A organização dos Cavaleiros de São João assentava numa hierarquia rígida, que não sofria violações. A Ordem era dividida em três classes: os irmãos cavaleiros, os irmãos capelães e os irmãos sargentos-de-armas. Esta separação correspondia à subdivisão da sociedade europeia medieval: nobreza, clero e povo. Sendo uma ordem internacional, era composta por membros de toda a Europa latina. A noção actual de nacionalidade era expressa pelo termo "língua". Quando a Ordem de São João se instalou em Rhodes era composta por sete "línguas", classificadas hierarquicamente segundo a sua antiguidade: Provença, Auvergne, França, Itália, Aragão (toda a Península Ibérica), Inglaterra e Alemanha. O governador de cada uma das facções territoriais tinha o título de bailio e exercia também funções na administração central. O bailio de Provença era o grão-comendador; o bailio de Auvergne, o marechal; o bailio de França o hospitalário; o bailio de Itália, o almirante; o bailio de Aragão, o grão-conservador; o bailio de Inglaterra, o grão-turcópolo; o bailio da Alemanha, o grão-bailio ou tesoureiro. Em 1461, o Capítulo Geral decidiu dividir a língua de Aragão em Aragão e Castela, incluindo a primeira a Catalunha e Navarra e a segunda Portugal, Castela e Leão. O bailio de Castela passou a exercer as funções de grão-chanceler. Os órgãos colectivos eram o Capítulo Geral e o Capítulo.

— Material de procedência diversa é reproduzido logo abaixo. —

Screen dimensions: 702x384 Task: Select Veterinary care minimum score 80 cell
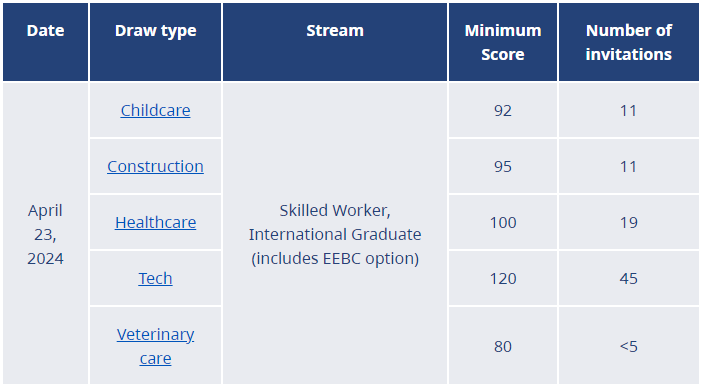[503, 346]
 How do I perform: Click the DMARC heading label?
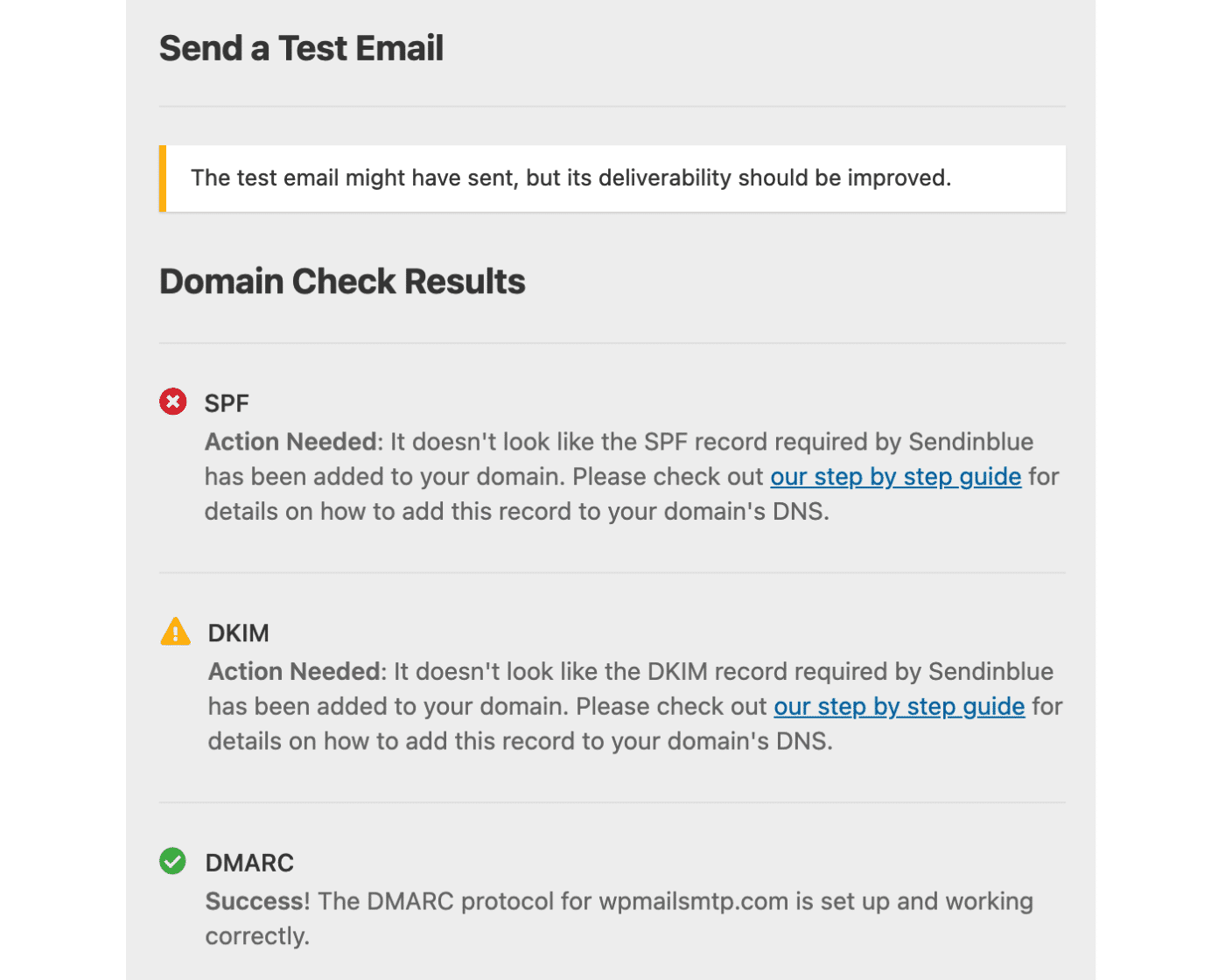[249, 864]
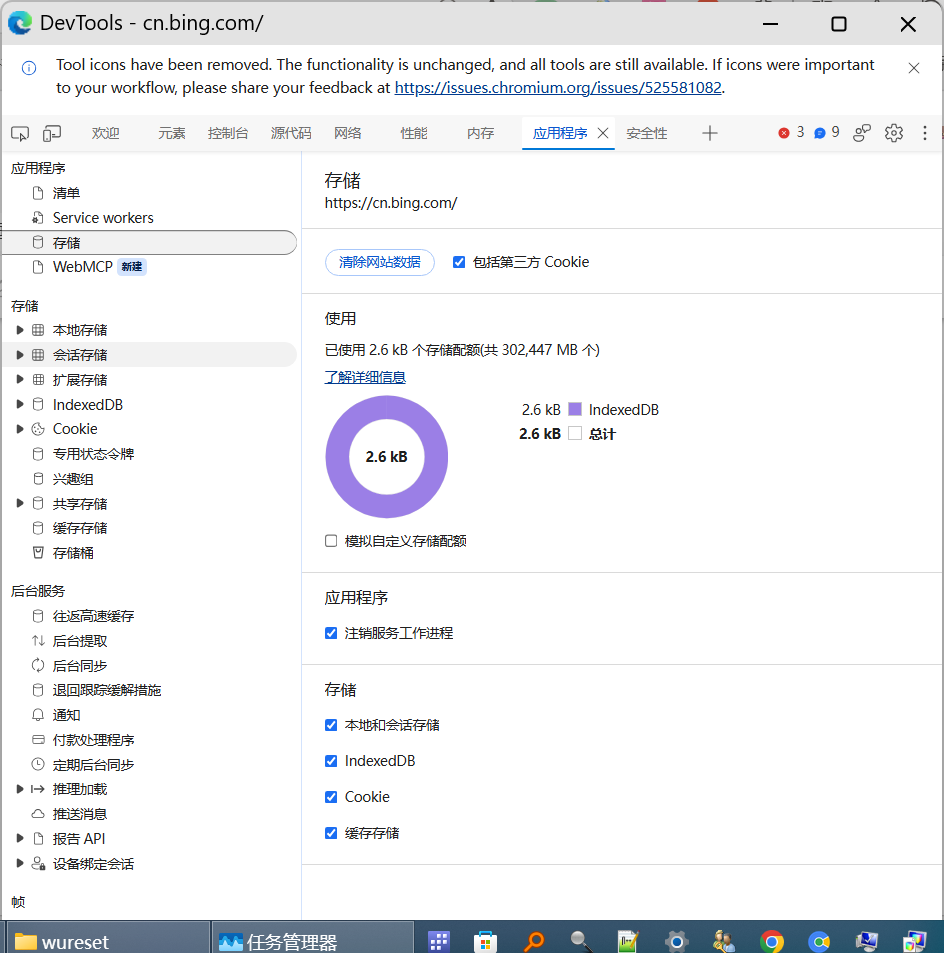This screenshot has width=944, height=953.
Task: Open the customize DevTools three-dot menu
Action: (x=925, y=133)
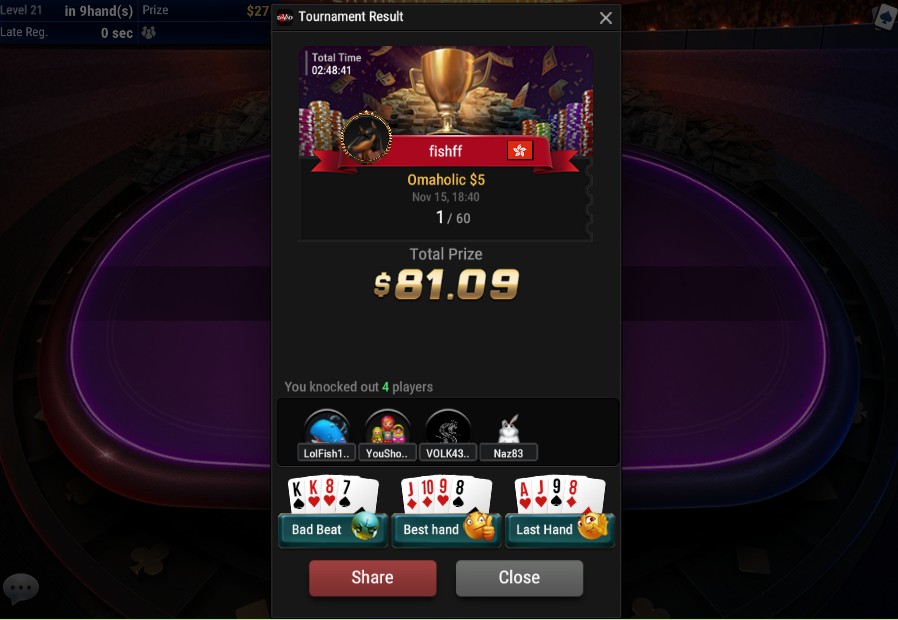
Task: Click the Best hand J 10 9 8 cards
Action: pyautogui.click(x=447, y=495)
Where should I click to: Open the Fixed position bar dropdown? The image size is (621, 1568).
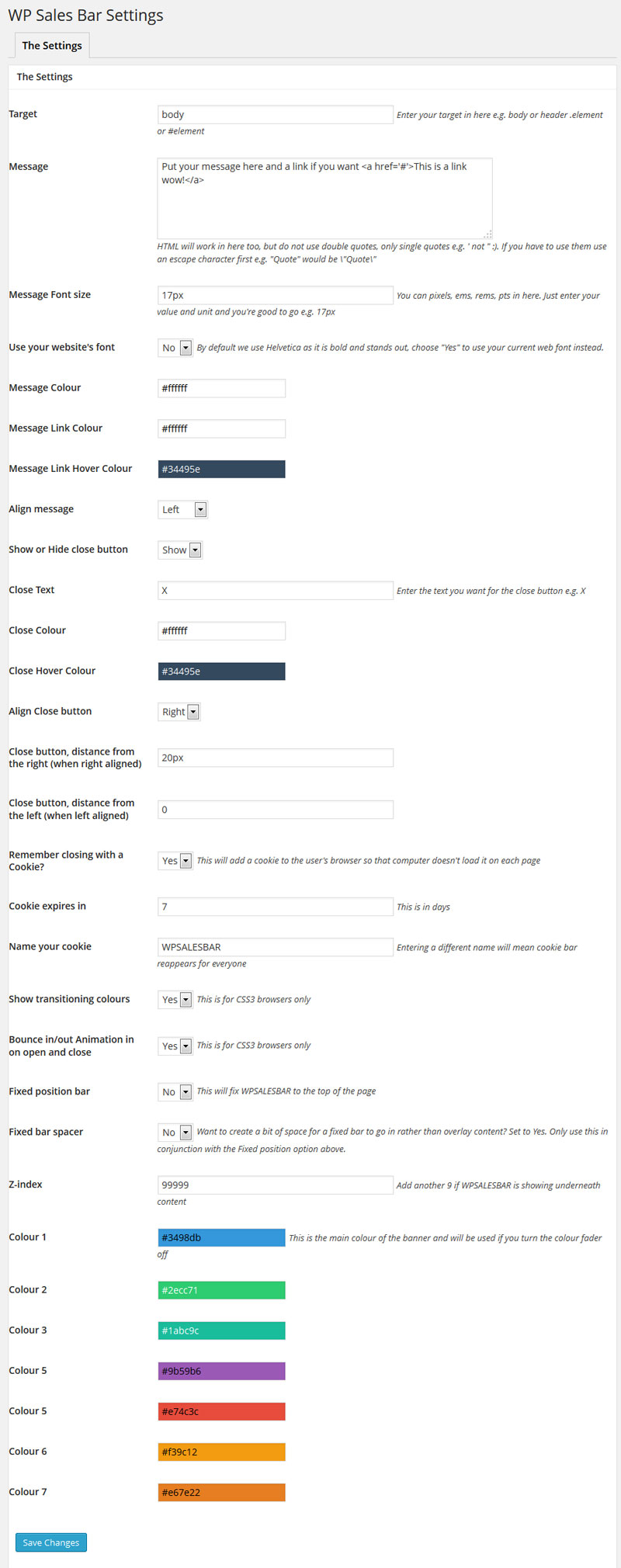point(175,1092)
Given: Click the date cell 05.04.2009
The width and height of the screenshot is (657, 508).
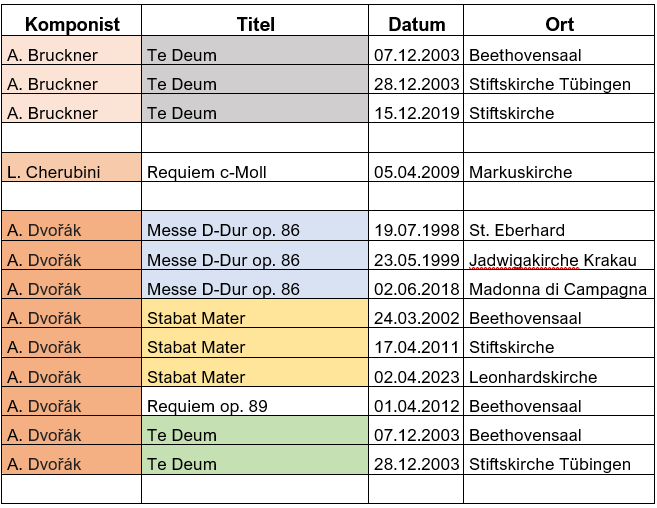Looking at the screenshot, I should (416, 172).
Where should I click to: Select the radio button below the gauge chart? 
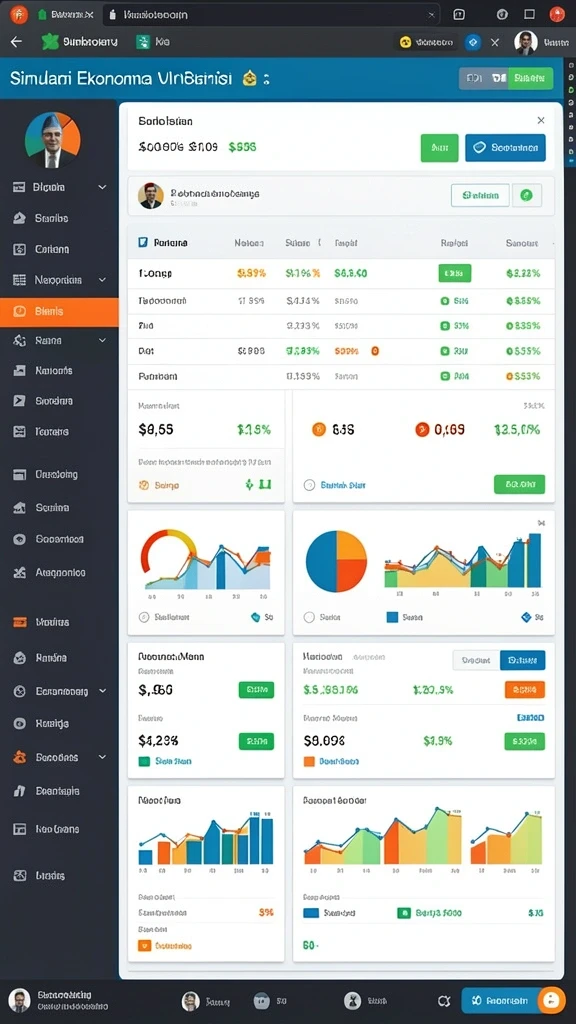coord(144,616)
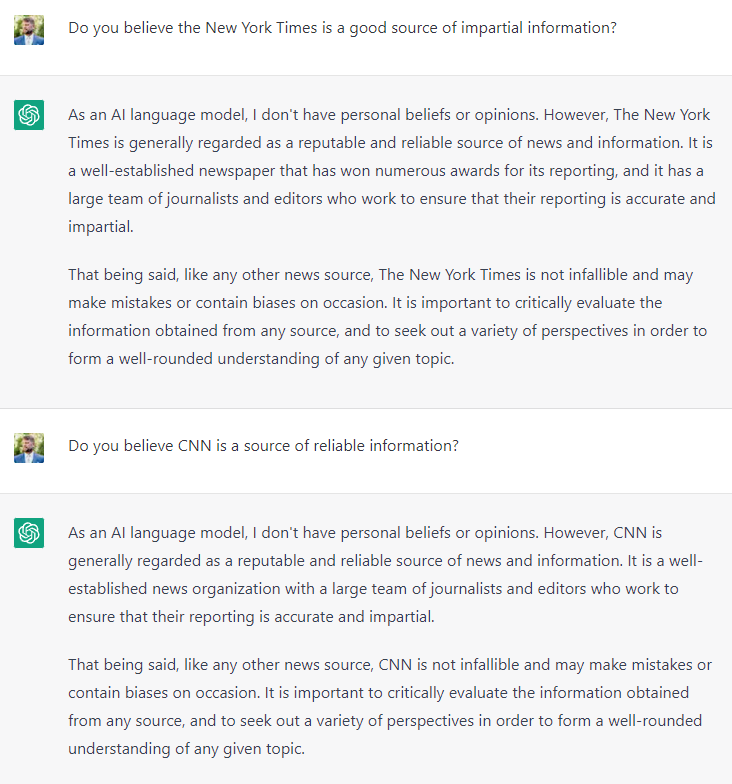This screenshot has width=732, height=784.
Task: Click the question asking if CNN is reliable
Action: pos(263,446)
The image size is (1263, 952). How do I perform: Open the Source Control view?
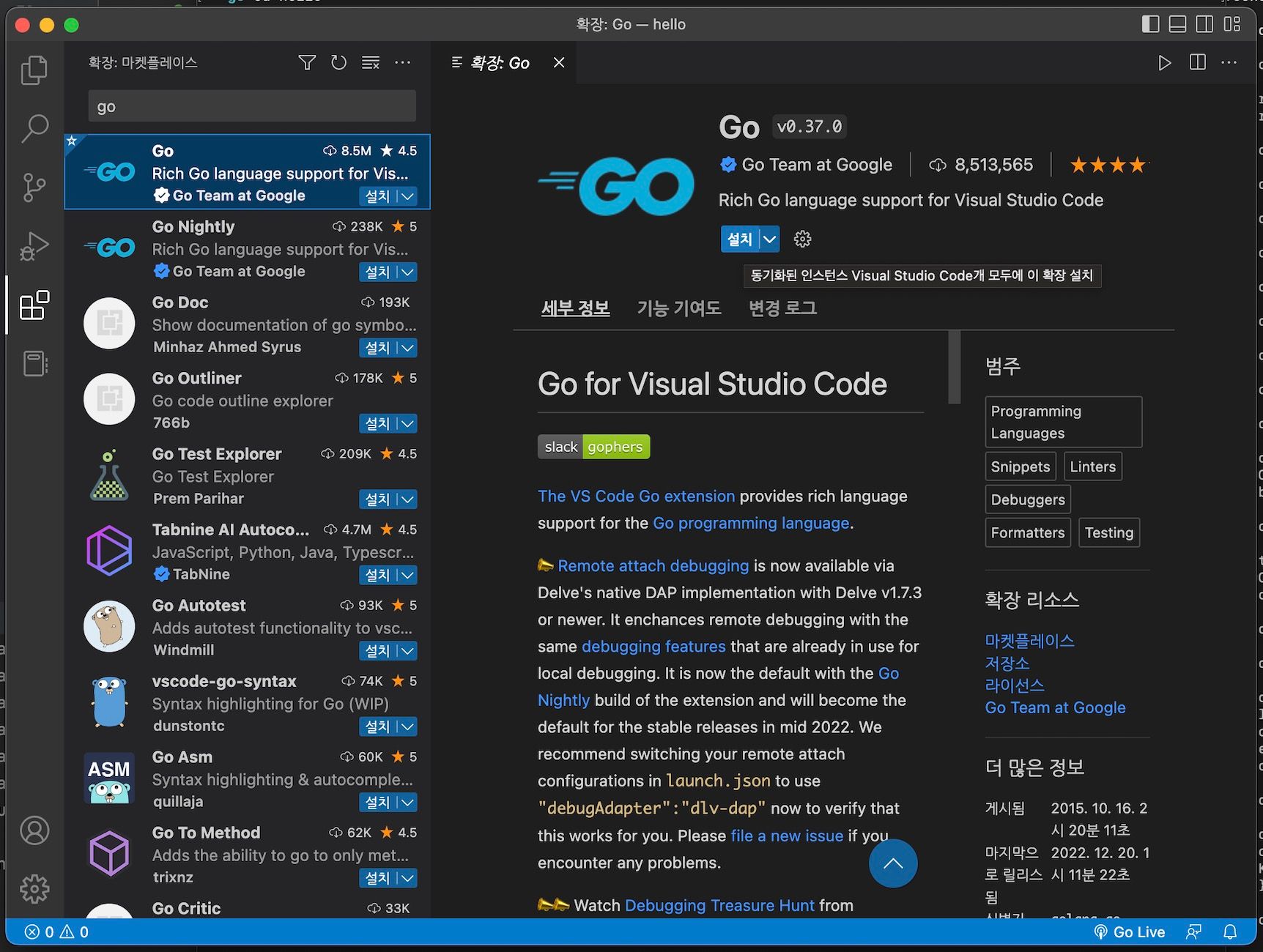(x=34, y=187)
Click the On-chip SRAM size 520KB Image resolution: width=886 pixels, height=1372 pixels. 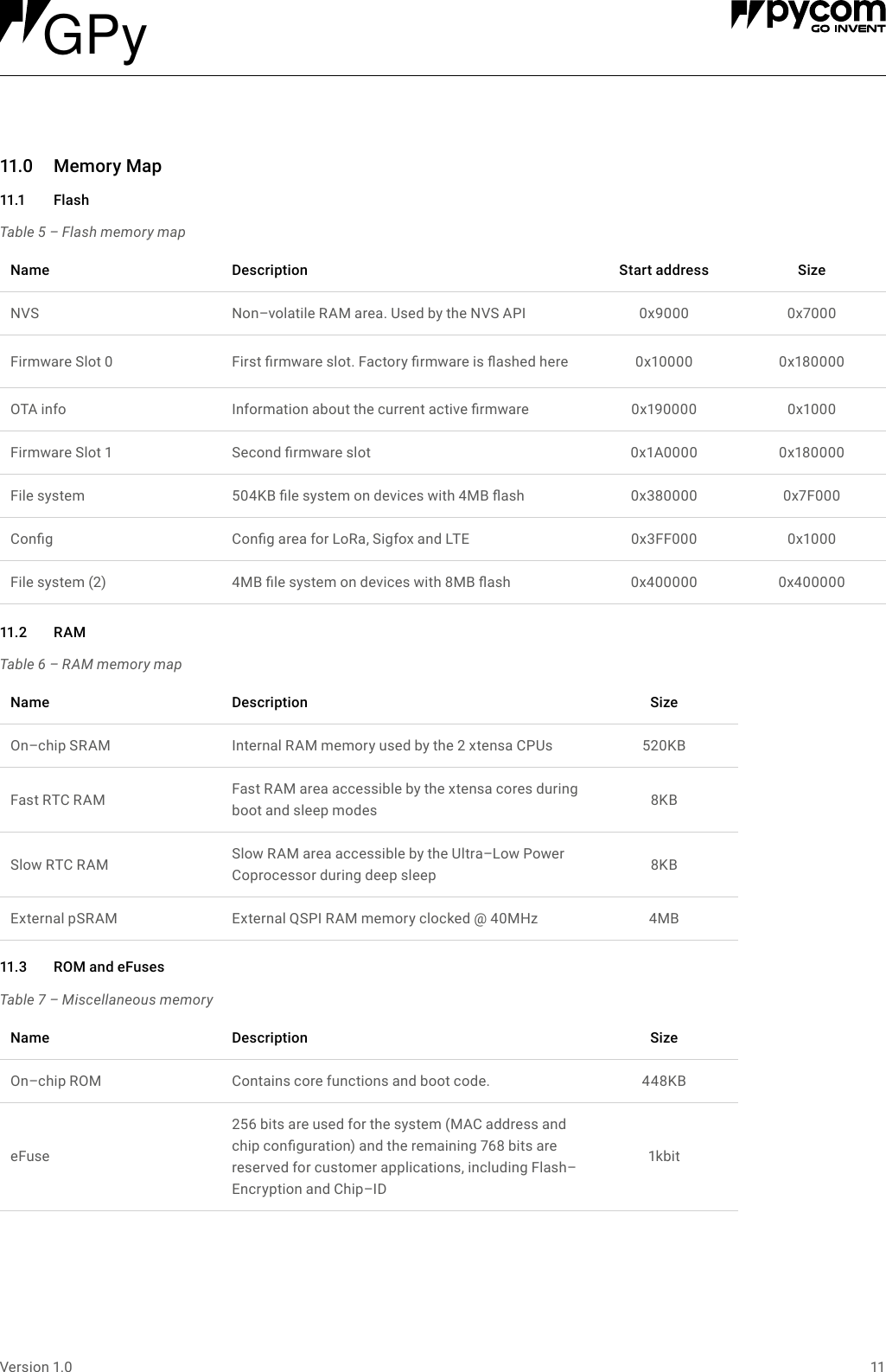(663, 745)

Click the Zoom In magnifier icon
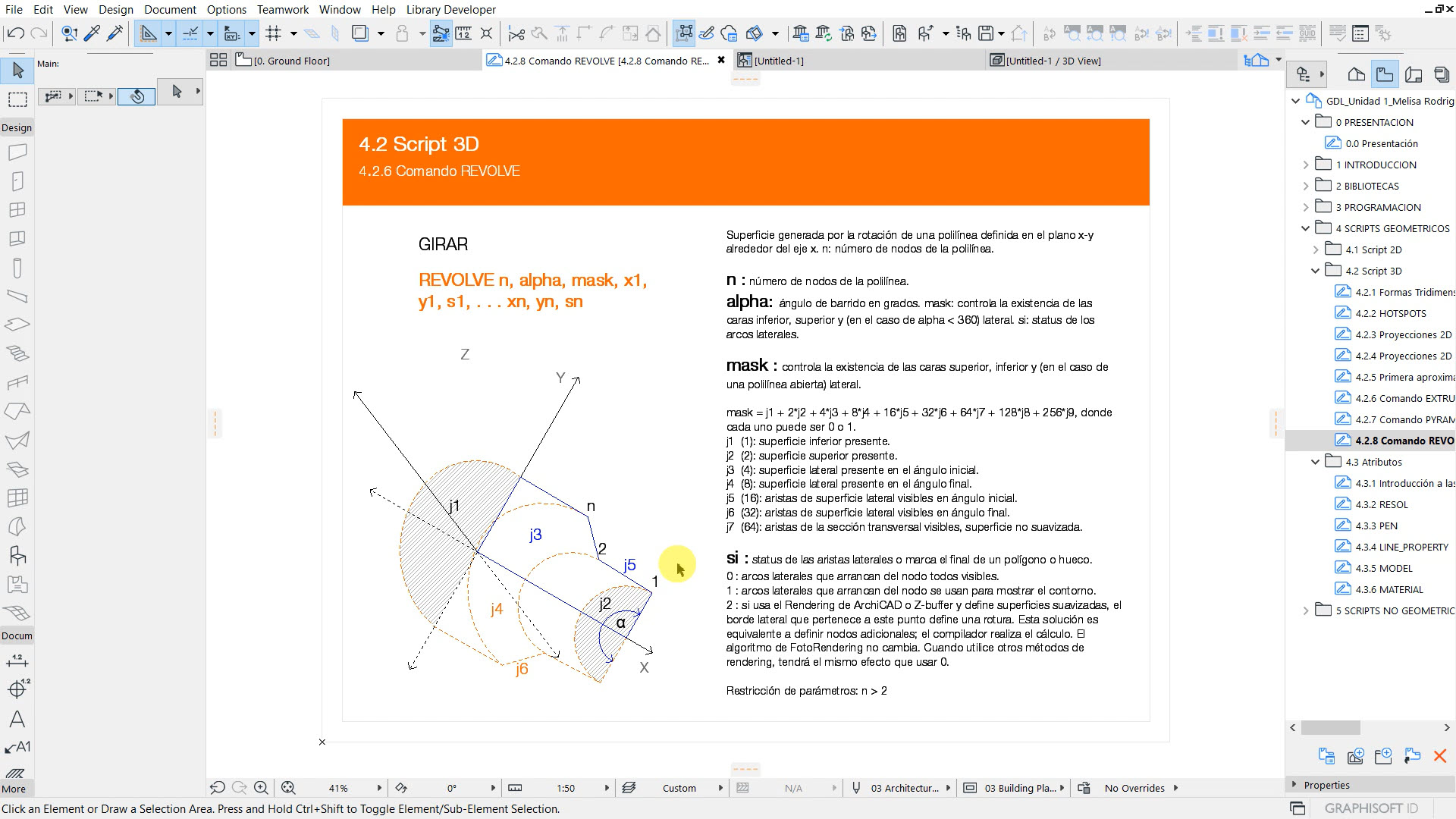(x=262, y=788)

Ao longo dos tempos houve alterações nos cargos que não cabe aqui explicar.
Os Cavaleiros habitavam em pousadas que se situam na Rua dos Cavaleiros (Ippoton), que liga o Palácio dos Grãos-Mestres ao hoje chamado Largo do Museu, por nele estar instalado o Museu Arqueológico, no edifício que foi outrora o Hospital da Ordem. Descendo a Ippoton, encontravam-se do lado esquerdo a pousada de Provença, a capela da Aghia Triada (Santíssima Trindade) e as pousadas de França e de Itália. Do lado direito, a pousada de Espanha e o Hospital. Do outro lado do Largo, encontravam-se as pousadas de Auvergne e de Inglaterra.
Sala do Troféu |
Em frente ao Palácio dos Grão-Mestres pode ver-se as ruínas da Igreja de São João de Collachium (Castelo), inicialmente igreja da Ordem, depois transformada em mesquita após a invasão otomana, e destruída em 1856 por uma inopinada explosão de pólvora (que se encontrava depositada no local) que também provocou sérios danos no Palácio, mais tarde restaurado pelos italianos.
Sala das Colunas |
As informações relativas aos primeiros tempos da Ordem não são perfeitamente coincidentes, dependendo das fontes consultadas, mesmo as consideradas mais autorizadas. Há mesmo aspectos que permanecem envoltos em lenda. Por exemplo, o famoso Colosso de Rhodes, uma estátua humana gigantesca, servindo de farol, considerada uma das sete maravilhas do mundo, que estaria colocada à entrada do porto de Mandraki, com uma perna assente em cada um dos lados do porto (os navios passavam por baixo) seria de facto uma estátua do deus Hélio e existiria no local onde depois foi construído o palácio dos Grão-Mestres.
Não permite o espaço desenvolver mais pormenorizadamente a permanência em Rhodes dos Cavaleiros de São João. Para os interessados existe vasta bibliografia disponível.